(Pointing records for text and elements)
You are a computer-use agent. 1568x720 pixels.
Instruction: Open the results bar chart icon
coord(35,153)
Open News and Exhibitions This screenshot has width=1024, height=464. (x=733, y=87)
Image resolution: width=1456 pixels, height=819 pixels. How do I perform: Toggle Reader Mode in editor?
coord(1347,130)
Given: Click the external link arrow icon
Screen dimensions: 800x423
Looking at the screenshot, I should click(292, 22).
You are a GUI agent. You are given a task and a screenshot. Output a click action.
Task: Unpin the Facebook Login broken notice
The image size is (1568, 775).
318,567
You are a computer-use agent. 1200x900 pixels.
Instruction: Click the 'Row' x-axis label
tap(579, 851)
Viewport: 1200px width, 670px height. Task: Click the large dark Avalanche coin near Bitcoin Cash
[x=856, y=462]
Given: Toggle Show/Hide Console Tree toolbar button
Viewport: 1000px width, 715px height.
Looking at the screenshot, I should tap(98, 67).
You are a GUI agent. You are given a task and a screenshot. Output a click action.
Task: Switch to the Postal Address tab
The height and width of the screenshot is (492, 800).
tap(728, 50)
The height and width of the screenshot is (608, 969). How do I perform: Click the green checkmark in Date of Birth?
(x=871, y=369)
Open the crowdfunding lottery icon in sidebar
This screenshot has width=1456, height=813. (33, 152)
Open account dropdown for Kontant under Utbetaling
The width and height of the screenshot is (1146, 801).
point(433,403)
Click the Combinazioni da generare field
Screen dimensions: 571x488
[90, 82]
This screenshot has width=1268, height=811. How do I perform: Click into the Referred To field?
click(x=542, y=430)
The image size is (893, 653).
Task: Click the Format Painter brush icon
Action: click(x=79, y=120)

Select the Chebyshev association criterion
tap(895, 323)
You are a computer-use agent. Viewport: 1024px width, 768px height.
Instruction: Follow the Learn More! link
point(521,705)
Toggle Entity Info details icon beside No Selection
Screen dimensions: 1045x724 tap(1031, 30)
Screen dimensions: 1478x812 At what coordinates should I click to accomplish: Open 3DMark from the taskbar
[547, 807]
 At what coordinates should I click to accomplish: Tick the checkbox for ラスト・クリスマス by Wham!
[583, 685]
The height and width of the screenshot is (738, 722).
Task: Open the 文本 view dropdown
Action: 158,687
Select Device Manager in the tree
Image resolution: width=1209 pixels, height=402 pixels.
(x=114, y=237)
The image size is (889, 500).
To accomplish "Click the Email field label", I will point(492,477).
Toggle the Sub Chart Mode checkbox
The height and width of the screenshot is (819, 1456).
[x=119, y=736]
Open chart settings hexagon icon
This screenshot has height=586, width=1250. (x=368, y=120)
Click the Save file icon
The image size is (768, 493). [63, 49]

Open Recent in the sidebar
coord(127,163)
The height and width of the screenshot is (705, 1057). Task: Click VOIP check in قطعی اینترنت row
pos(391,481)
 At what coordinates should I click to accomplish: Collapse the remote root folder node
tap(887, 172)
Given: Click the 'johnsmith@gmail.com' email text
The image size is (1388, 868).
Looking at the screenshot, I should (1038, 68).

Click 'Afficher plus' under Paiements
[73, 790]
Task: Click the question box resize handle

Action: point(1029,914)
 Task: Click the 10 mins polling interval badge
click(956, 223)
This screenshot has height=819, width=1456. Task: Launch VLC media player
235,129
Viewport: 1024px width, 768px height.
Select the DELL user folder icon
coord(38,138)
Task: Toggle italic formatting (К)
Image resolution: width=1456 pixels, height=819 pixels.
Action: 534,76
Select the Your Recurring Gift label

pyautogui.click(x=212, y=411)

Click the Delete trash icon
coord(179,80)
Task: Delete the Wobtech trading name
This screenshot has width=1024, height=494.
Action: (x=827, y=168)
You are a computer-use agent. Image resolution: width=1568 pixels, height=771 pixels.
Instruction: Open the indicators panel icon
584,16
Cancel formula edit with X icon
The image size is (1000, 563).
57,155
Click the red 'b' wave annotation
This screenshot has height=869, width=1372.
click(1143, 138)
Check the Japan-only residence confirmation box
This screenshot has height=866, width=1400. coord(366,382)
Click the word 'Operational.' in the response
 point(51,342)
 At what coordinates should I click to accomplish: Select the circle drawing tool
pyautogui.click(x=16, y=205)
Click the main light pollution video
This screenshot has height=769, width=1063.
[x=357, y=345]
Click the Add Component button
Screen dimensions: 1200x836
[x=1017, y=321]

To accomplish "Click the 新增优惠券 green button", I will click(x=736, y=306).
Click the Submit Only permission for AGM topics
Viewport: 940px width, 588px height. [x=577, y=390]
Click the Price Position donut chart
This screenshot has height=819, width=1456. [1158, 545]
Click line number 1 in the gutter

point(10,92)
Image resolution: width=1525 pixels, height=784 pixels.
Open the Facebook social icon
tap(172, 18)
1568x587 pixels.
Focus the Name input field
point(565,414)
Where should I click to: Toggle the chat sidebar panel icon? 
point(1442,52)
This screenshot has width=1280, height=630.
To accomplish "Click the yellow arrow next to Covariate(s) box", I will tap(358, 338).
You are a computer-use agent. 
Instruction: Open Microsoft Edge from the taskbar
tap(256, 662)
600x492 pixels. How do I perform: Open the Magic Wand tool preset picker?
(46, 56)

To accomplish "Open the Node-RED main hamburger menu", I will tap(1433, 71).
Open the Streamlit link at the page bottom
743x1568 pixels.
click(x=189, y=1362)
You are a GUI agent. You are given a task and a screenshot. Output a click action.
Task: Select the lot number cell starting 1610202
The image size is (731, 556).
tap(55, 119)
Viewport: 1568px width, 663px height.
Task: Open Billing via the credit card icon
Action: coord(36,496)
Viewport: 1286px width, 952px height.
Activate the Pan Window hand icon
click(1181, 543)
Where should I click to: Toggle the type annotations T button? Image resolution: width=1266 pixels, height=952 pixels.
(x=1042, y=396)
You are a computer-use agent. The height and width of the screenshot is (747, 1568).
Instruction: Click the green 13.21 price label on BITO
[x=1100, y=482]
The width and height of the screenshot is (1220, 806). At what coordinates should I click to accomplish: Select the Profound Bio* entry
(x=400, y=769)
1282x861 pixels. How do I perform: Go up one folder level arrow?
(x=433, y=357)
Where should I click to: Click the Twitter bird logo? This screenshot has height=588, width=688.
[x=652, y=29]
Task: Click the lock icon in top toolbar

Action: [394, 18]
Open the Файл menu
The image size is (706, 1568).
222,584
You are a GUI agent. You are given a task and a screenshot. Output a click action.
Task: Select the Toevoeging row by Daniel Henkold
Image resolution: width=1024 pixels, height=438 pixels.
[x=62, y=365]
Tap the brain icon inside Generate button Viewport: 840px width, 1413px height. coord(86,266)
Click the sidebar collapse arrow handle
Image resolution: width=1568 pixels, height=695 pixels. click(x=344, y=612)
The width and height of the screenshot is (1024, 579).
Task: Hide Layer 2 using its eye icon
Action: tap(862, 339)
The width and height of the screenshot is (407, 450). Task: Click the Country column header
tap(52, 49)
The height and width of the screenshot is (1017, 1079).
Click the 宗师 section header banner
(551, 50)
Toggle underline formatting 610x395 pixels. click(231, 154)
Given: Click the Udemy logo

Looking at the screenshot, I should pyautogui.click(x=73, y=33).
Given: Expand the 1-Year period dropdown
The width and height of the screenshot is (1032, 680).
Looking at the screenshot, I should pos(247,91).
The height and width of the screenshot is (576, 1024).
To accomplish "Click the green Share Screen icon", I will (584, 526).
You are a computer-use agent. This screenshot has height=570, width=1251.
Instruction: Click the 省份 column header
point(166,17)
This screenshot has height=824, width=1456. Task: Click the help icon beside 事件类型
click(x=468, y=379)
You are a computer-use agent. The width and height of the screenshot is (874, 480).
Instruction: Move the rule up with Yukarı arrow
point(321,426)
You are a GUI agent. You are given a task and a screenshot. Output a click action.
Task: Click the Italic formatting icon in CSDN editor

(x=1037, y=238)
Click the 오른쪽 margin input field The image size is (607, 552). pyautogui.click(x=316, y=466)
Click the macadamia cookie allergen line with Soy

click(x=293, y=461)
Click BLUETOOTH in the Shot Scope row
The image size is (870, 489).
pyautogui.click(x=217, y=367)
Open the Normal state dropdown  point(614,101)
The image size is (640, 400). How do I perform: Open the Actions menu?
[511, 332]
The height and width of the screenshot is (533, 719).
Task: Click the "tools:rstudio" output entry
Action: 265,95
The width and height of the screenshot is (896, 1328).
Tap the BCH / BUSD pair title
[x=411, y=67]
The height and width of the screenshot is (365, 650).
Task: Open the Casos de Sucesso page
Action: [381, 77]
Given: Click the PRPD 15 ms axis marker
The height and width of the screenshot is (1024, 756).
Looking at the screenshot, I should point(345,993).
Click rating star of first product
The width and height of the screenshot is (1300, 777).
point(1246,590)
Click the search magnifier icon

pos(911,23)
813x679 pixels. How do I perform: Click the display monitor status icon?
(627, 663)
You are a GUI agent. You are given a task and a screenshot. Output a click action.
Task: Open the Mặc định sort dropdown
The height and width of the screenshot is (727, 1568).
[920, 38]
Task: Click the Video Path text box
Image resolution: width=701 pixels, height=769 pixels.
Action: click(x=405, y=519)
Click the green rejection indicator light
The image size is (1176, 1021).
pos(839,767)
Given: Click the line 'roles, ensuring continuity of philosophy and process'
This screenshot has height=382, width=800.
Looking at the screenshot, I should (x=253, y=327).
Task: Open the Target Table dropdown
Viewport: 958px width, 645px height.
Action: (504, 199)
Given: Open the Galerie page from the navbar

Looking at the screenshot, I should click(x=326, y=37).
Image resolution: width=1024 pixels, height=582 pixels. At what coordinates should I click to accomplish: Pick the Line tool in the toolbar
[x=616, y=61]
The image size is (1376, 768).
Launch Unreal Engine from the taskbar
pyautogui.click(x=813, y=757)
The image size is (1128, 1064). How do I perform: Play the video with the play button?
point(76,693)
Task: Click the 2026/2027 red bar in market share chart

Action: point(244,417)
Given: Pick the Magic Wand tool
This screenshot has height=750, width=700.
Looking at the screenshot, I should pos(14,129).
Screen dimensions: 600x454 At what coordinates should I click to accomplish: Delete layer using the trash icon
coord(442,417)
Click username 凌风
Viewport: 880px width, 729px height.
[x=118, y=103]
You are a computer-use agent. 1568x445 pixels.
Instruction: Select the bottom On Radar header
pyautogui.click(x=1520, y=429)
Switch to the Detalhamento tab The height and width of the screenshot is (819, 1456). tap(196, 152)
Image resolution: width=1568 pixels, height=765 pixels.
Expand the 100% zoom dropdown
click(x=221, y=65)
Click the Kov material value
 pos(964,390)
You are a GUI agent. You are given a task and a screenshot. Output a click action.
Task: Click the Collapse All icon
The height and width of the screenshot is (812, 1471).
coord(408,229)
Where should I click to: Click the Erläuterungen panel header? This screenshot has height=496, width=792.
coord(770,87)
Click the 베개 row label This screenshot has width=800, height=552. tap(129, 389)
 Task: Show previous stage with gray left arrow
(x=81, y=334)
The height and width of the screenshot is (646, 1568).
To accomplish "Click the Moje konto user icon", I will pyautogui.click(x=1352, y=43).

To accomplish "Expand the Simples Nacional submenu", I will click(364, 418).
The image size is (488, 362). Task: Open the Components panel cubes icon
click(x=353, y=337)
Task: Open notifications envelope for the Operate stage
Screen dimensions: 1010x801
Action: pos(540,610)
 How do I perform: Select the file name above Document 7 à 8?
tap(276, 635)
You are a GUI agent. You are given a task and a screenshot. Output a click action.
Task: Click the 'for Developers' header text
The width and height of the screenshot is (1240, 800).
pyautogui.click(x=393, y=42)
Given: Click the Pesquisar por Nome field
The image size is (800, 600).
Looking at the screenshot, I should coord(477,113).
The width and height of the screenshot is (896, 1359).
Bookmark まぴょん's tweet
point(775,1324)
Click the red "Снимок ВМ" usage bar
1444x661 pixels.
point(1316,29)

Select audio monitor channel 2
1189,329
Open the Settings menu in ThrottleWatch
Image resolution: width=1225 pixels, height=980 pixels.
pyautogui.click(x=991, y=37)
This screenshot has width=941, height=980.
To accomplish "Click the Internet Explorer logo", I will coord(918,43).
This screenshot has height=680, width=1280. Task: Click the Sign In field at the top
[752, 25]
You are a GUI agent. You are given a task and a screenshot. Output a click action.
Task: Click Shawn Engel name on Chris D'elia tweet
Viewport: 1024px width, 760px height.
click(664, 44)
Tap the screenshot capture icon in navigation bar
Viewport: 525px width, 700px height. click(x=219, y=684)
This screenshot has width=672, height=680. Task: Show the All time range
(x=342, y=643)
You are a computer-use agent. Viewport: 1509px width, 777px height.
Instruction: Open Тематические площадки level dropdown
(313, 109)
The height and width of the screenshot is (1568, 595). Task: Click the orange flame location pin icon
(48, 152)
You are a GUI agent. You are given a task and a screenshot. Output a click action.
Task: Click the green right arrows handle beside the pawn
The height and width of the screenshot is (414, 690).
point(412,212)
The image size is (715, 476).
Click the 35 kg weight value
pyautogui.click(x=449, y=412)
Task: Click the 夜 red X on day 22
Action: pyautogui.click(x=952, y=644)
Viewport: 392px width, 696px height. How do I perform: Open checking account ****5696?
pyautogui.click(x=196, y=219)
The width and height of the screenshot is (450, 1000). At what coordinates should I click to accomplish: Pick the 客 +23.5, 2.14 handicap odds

DIRECTIONS FOR THIS TASK: Recast the data as a JSON list of strings, one string per line, starting at the line that contains "600x492 pixels. How" and stopping after the line that contains "click(x=189, y=1362)". Leave out blank lines.

RESPONSE FOR THIS EXERCISE:
[
  "600x492 pixels. How do I perform: Open the Magic Wand tool preset picker?",
  "(46, 56)",
  "To accomplish \"Open the Node-RED main hamburger menu\", I will tap(1433, 71).",
  "Open the Streamlit link at the page bottom",
  "743x1568 pixels.",
  "click(x=189, y=1362)"
]